● **EXERCISE DETAILS**
Return each of the rows below verbatim.

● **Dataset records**
·····
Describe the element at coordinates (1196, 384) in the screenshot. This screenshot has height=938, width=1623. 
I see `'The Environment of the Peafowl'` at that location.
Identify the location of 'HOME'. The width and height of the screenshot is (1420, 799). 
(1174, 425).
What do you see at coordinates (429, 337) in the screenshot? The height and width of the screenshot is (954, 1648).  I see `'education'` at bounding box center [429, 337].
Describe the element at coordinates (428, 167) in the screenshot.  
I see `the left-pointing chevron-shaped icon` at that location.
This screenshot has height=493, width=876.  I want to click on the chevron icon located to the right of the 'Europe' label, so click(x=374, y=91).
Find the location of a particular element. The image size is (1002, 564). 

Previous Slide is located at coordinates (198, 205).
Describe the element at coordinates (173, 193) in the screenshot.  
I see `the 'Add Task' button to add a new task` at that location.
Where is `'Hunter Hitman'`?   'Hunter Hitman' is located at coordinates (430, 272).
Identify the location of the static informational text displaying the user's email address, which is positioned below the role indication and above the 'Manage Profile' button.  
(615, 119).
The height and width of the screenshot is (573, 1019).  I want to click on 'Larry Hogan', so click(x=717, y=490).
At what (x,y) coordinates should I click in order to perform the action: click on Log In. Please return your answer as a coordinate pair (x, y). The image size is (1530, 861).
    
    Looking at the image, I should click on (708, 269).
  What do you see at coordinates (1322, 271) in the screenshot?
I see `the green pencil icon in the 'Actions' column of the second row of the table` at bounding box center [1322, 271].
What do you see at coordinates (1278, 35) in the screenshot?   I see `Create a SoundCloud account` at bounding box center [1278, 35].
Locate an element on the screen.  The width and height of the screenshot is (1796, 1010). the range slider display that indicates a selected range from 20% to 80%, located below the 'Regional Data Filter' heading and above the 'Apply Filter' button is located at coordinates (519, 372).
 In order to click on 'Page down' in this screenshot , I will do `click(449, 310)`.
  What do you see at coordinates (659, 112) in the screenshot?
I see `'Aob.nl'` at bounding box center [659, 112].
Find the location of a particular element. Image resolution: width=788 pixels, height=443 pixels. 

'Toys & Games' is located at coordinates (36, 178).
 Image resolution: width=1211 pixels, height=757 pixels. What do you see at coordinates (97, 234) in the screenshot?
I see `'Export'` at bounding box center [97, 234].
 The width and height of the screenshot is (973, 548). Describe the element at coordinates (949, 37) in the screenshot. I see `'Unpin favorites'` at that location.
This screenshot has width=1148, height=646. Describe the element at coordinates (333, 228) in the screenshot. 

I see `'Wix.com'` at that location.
·····
● **TASK RESPONSE**
Describe the element at coordinates (1196, 384) in the screenshot. This screenshot has height=938, width=1623. 
I see `'The Environment of the Peafowl'` at that location.
Identify the location of 'HOME'. The width and height of the screenshot is (1420, 799). 
(1174, 425).
What do you see at coordinates (429, 337) in the screenshot? The height and width of the screenshot is (954, 1648).  I see `'education'` at bounding box center [429, 337].
Describe the element at coordinates (428, 167) in the screenshot.  
I see `the left-pointing chevron-shaped icon` at that location.
This screenshot has height=493, width=876.  I want to click on the chevron icon located to the right of the 'Europe' label, so click(x=374, y=91).
Find the location of a particular element. The image size is (1002, 564). 

Previous Slide is located at coordinates (198, 205).
Describe the element at coordinates (173, 193) in the screenshot.  
I see `the 'Add Task' button to add a new task` at that location.
Where is `'Hunter Hitman'`?   'Hunter Hitman' is located at coordinates (430, 272).
Identify the location of the static informational text displaying the user's email address, which is positioned below the role indication and above the 'Manage Profile' button.  
(615, 119).
The height and width of the screenshot is (573, 1019).  I want to click on 'Larry Hogan', so click(x=717, y=490).
At what (x,y) coordinates should I click in order to perform the action: click on Log In. Please return your answer as a coordinate pair (x, y). The image size is (1530, 861).
    
    Looking at the image, I should click on (708, 269).
  What do you see at coordinates (1322, 271) in the screenshot?
I see `the green pencil icon in the 'Actions' column of the second row of the table` at bounding box center [1322, 271].
What do you see at coordinates (1278, 35) in the screenshot?   I see `Create a SoundCloud account` at bounding box center [1278, 35].
Locate an element on the screen.  The width and height of the screenshot is (1796, 1010). the range slider display that indicates a selected range from 20% to 80%, located below the 'Regional Data Filter' heading and above the 'Apply Filter' button is located at coordinates (519, 372).
 In order to click on 'Page down' in this screenshot , I will do `click(449, 310)`.
  What do you see at coordinates (659, 112) in the screenshot?
I see `'Aob.nl'` at bounding box center [659, 112].
Find the location of a particular element. Image resolution: width=788 pixels, height=443 pixels. 

'Toys & Games' is located at coordinates (36, 178).
 Image resolution: width=1211 pixels, height=757 pixels. What do you see at coordinates (97, 234) in the screenshot?
I see `'Export'` at bounding box center [97, 234].
 The width and height of the screenshot is (973, 548). Describe the element at coordinates (949, 37) in the screenshot. I see `'Unpin favorites'` at that location.
This screenshot has width=1148, height=646. Describe the element at coordinates (333, 228) in the screenshot. 

I see `'Wix.com'` at that location.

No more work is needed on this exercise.